I did not know then why Mother looked better in photographs taken before I was born. I do not mean simply younger but altogether brighter, as if she had just stepped
off a carousel: her hair settling, her eyes anticipating more joy. And in those photographs you could almost hear a kind of joyful music in the background. Then it all changes after I arrive. For a long time, before I knew the truth, I thought it was the physical assault of pregnancy that had claimed her cheery disposition. Occasionally it would reemerge, this happy outlook, awakened by an old memory, like when she told the story of Father slipping over and landing on his bottom on one of the steep alleyways in Geneva’s Old Town.

“His back white with snow,” she said, barely able to speak from laughing. “Calling my name as he nearly tripped up the Christmas shoppers.”

Father’s face changed, a solemn expression suggesting he might be taking offense, which of course made the whole thing funnier. “I nearly broke my neck,” he finally said.

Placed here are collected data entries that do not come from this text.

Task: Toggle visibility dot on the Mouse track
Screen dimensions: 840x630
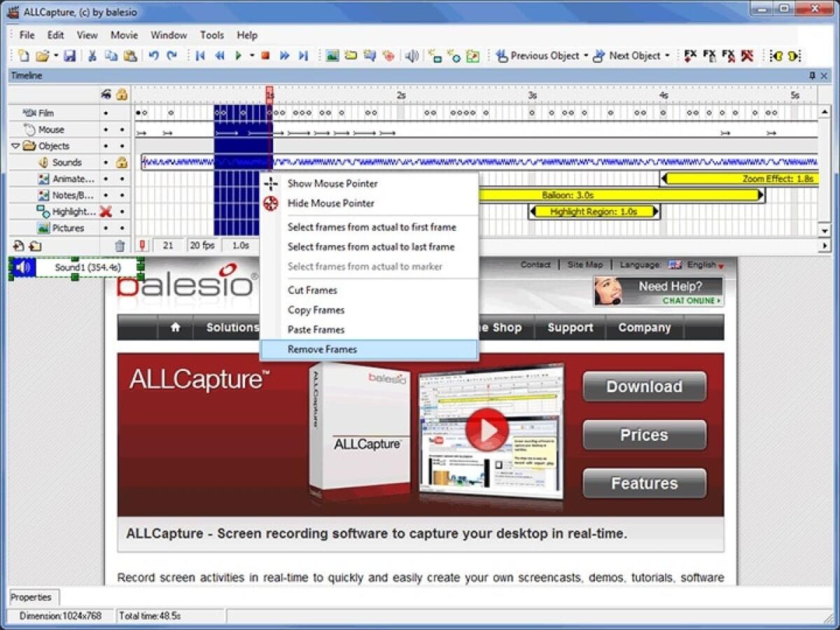Action: pyautogui.click(x=107, y=129)
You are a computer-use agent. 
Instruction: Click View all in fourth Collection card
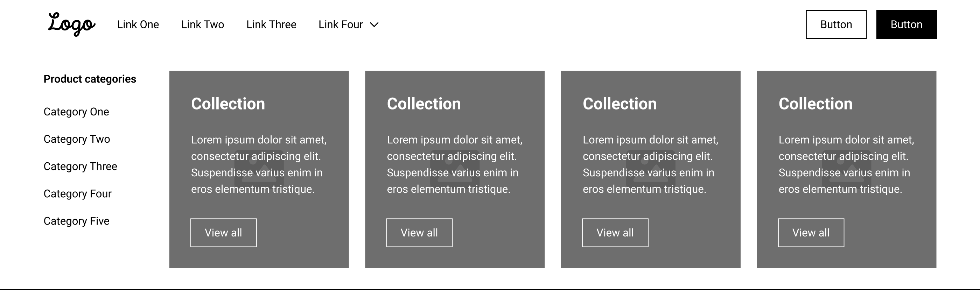point(811,233)
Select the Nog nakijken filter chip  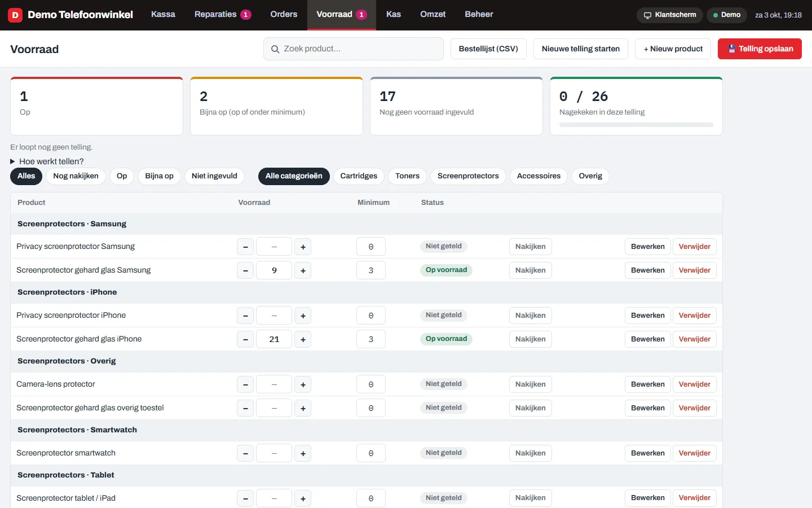click(x=76, y=176)
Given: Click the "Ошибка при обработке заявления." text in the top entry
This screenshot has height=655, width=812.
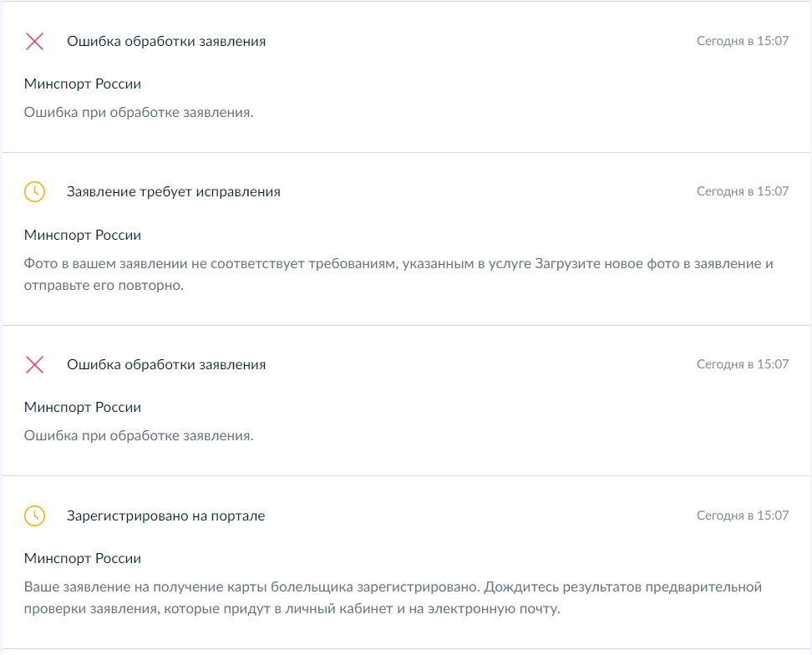Looking at the screenshot, I should tap(139, 112).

“Yes, but your father has always been an excellent navigator,” she said, and they both exploded into laughter.

I do not recall ever being so happy.

I woke up on Father repeating, “Savior, Savior,” and the sound of his reaching, anxious steps.

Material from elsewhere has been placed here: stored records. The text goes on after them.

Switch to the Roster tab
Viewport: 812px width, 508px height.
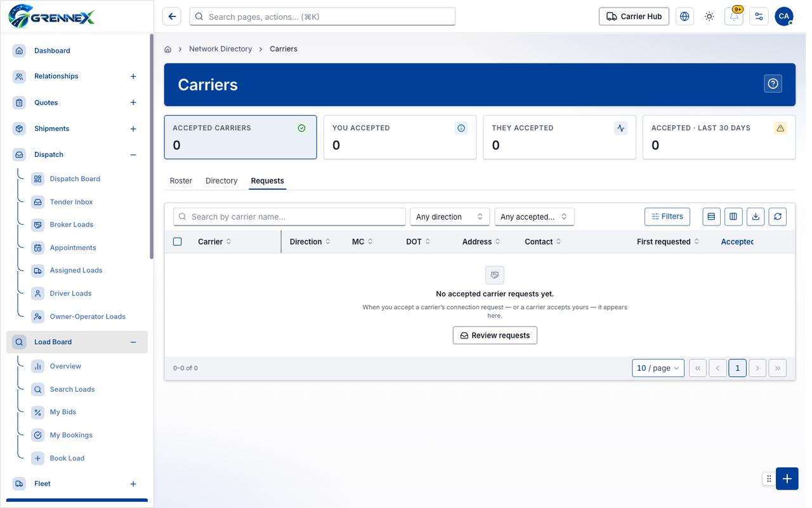point(181,181)
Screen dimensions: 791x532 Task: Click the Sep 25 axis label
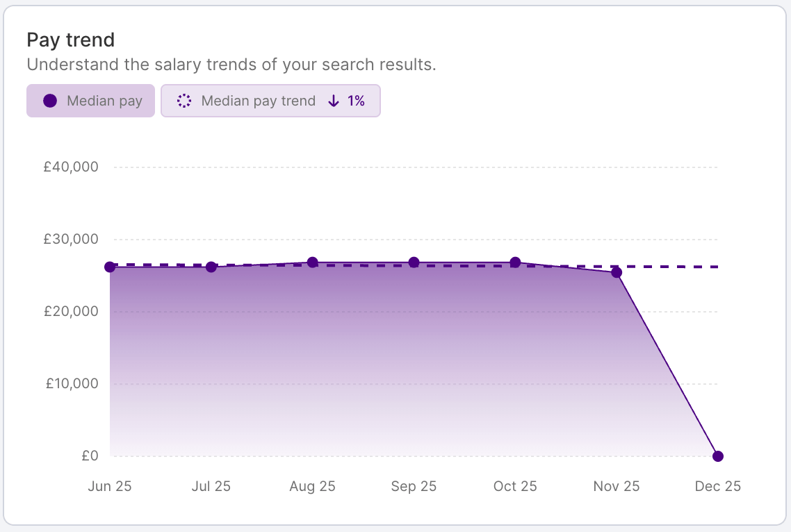pyautogui.click(x=414, y=486)
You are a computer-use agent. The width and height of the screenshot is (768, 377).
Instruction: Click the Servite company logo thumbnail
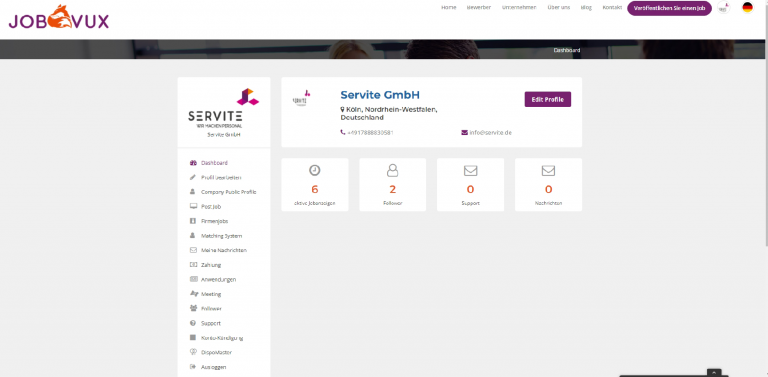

I stood in the doorway of my bedroom, my eyes weak against the blazing chandelier in the hall. Other people were there, two men in white. They held the front door open as Father rushed toward them, Mother slack in his arms. Her long and disheveled hair trembled with every step he took.
One of her dangling feet seemed to swing more rapidly. I ran after him, down the stairs. I remembered him once daring me to a race down those stairs, saying that he could descend the three flights faster than it would take me to get down in the lift. When the lift landed on the ground floor he had pulled the door open, trying not to let his breathlessness show, his eyes sparkling with satisfaction. But now when he saw me running behind him, he stopped.

“Nuri.”

His eyes were red. Mother lay silent in his arms, her eyelids hard as shells. I paused for a moment, and the two men in white overtook me.

“Nuri,” he shouted, and the two men looked at me. The expressions on their faces are still a source of horror.

I climbed back up, pausing at every landing, looking down the well. Then I ran to our balcony, my hands holding the cold metal balustrade above my head. I watched him carry her to the ambulance. One of her breasts was almost out of the gray satin nightdress. When one of the men in white tried to take her, Father shook his head and shouted something. He laid her on the stretcher, straightened and covered her body, caught the fall of her hair, wrapped it like a belt round his fist and then tucked the bundle beneath her neck. A siren started up. Father ran back into the building, through the stiff figures of Am-Samir, the porter, and his sons. Early light was just breaking, and they, too, must have been startled out of sleep. Somehow they did not seem surprised, as if they expected such calamity to befall “the Arab
family on the third floor.” The Nile flowed by strong and indifferent. There was hardly a wind to make flutter the bamboo grasses that covered its banks. The leaves of the banana trees hung low, and the heads of the palms seemed as heavy as velvet.

I heard the door of the apartment slam shut.

“Where are they taking her?”

He kneeled before me so his face was level with mine.

“She needs to rest. For a while … in hospital,” he said and stopped as if to stifle a cough.

“Why? We can take care of her here. Naima and I can take care of her. Why did you let them take her?”